Nous illustrons au tableau 2 les écarts de rendement assez importants qu’on peut observer, d’une année à l’autre, à l’intérieur d’une même classe d’actif. Ainsi, toute personne qui tente d’identifier la classe d’actif. Ainsi, toute personne qui tente de repérer la classe d’actif qui procurera le meilleur rendement dans l’année à venir expose son portefeuille à un risque considérable, compte tenu de l’écart important qui sépare chaque année les rendements des actions de ceux des obligations. Au cours des 15 dernières années, l’écart moyen a été de 10 %. On comprend dès lors pourquoi de nombreux investisseurs professionnels (fonds mutuels, caisses de retraite) préfèrent ne pas courir ce risque et adopter, en tout temps, une politique de placement comprenant une répartition d’éléments d’actif fixe (par exemple, 60 % d’actions et 40 % d’obligations).

Les experts vantent souvent les mérites d’une approche consistant à établir une politique de placement et à poursuivre la stratégie adoptée dans le temps, sans se soucier des fluctuations à court terme des marchés. À cet égard, notons qu’il est beaucoup plus facile de maintenir une stratégie lorsque le portefeuille comprend à la fois des actions et des obligations. Les déceptions des investisseurs ayant tout placé en obligations en 1999 en sont une illustration convaincante : en 12 mois seulement, ils ont vu leurs portefeuilles afficher une performance inférieure de 24 % à celle des portefeuilles d’actions!
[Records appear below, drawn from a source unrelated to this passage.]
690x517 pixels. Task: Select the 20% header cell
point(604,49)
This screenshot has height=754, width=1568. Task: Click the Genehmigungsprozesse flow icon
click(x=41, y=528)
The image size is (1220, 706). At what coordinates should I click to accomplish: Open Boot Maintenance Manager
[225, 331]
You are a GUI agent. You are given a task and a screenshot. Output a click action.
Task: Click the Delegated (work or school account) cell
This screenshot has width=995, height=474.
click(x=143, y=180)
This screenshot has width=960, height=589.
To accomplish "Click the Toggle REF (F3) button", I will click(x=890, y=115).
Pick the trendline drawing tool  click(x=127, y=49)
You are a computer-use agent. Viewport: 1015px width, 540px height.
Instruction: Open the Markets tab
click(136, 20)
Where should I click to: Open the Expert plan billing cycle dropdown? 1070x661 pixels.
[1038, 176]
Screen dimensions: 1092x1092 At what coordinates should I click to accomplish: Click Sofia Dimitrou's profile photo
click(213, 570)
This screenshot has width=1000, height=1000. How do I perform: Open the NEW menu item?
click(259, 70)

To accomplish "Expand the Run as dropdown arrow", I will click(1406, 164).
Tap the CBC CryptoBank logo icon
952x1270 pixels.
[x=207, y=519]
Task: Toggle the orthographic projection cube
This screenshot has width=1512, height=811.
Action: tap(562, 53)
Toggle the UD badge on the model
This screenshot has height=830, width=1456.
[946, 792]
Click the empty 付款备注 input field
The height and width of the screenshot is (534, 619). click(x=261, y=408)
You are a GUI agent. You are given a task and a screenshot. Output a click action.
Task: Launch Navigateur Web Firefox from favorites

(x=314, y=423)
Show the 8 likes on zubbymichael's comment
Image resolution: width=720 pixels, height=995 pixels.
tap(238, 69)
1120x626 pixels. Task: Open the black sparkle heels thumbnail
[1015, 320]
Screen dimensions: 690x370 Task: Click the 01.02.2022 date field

Qui aurait eu les nerfs assez solides pour ne pas en transférer une partie en actions, et ce, juste au moment où les obligations allaient voler la vedette pendant les trois années qui ont suivi?

Globalement, les résultats des 15 dernières années peuvent inciter certaines personnes à remettre en question la pertinence d’inclure des actions dans leur portefeuille, et ce, d’autant plus qu’un portefeuille composé à 100 % d’obligations aurait procuré un rendement supérieur et à moindre risque (volatilité).

D’abord, il faut savoir que cet exercice a été fait alors que le marché boursier était à la baisse depuis 28 mois et que le marché obligataire atteignait des sommets pratiquement jamais inégalés. Ensuite, il faut se rappeler que les 15 dernières années ont été effectivement marquées par une baisse importante des taux d’intérêt, un contexte idéal pour le marché obligataire.

Comme vous pouvez le constater une fois de plus aujourd’hui, le plus vieux principe en gestion de portefeuille demeure plus pertinent – et rentable! – que jamais. Il faut en effet diversifier son portefeuille, de façon à ce qu’il contienne des actions et des obligations.

À bon investisseur, salut!

 

1 Les rendements ont été compilés au 31 décembre 2002.
2 Nous avons utilisé le plafond REER qui était de 7 500 $ de 1988 à 1990, de 11 500 $ en 1991, de 12 500 $ en 1992 et en 1993, de 13 500 $ en 1994, de 14 500 $ en 1995 et de 13 500 $ par la suite.